Although ecosystem classifications are similar to LTA classifications, there are inherent differences among the two classification schemes. Primarily, while LTA classifications focus heavily on the environmental factors influencing ecosystem development, ecosystem classification lends equal weight to all components, including vegetation. The focus of ecosystem classification is on the three-dimensional landscape and all the integrated ecosystem components. Like the other ecological approaches, these relationships among components are determined before ecosystems are delineated and mapped. Although mapping of ecosystems is generally based on the inter-relationships among physiography, soils, and vegetation, the more stable components of the classification, e.g., physiography and soils, can be used to map ecosystems successfully in disturbed landscapes.

Ecosystem classification systems were first developed and used to manage forests in the southwestern German state of Baden-Württemberg.

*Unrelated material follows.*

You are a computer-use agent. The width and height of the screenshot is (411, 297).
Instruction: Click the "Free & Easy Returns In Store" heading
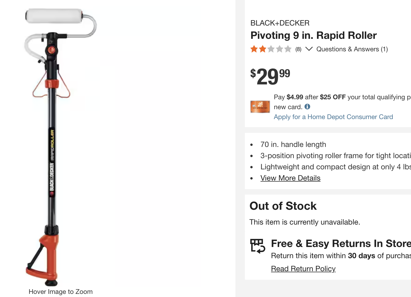pos(341,244)
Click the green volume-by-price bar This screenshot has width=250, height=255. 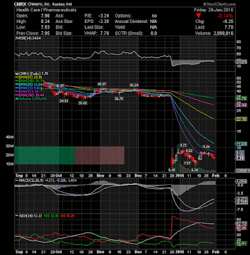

Ecosystem classifications have also been developed for many regions of the eastern United States. Initial applications of ecosystem classifications in the early 1980s were conducted for small tracts in the Upper Peninsula of Michigan (McCormick Experimental Forest, Sylvania Wilderness Area). Since these classifications were first implemented, many more ecosystem classifications have been developed in the eastern United States. The USDA Forest Service has adopted an Ecological Classification and Inventory (EC&I) initiative designed to develop ecosystem classifications for all National Forests within the Eastern Region. The goal of the EC&I program is to provide resource managers with a tool to implement management initiatives at different spatial scales, including the landscape level. Although the methodologies are slightly different for each National Forest, the trend has been to develop and implement an ecosystem classification, then map ecosystems over a longer period of time. Ecosystem classifications have been developed and applied to the Ottawa, Huron-Manistee, Nicolet, Chippewa, and Superior National Forests of the Lake States, and the Wayne and Hoosier National Forests of the Central Hardwoods Region. Additionally, several ecosystem classifications have been developed for the southeastern United States on both public and private lands. As with habitat typing, ecosystem classifications have been developed locally, and methodologies have not been standardized nationally. However, there are national ecological hierarchies within which any forestland classification could be placed, e.g., Bailey’s EcoRegions (Bailey 1995).

Click here to see an ecosystem classification map.

 


Summary

Although several different varieties of forestland classification schemes are currently being used by both industrial and non-industrial organizations, most industrial operations rely on vegetation classifications. Although there is considerable variation in the development and implementation of these classifications, each has the same objective – to determine site productivity from vegetation as it relates to many different objectives such as fiber production, water quality, wildlife, recreation, maintenance of biodiversity. Except for soil classifications, all describe the composition of the forest community quite well. However, all the classification schemes fail to incorporate many of the structural and functional aspects into how they stratify forest ecosystems that are necessary to manage forests holistically. For example, cover type maps provide little information on the vertical structure or how nutrients cycle within the forest ecosystem. While this information may not be necessary to manage for fiber production, it is essential for maintaining biodiversity and long-term productivity.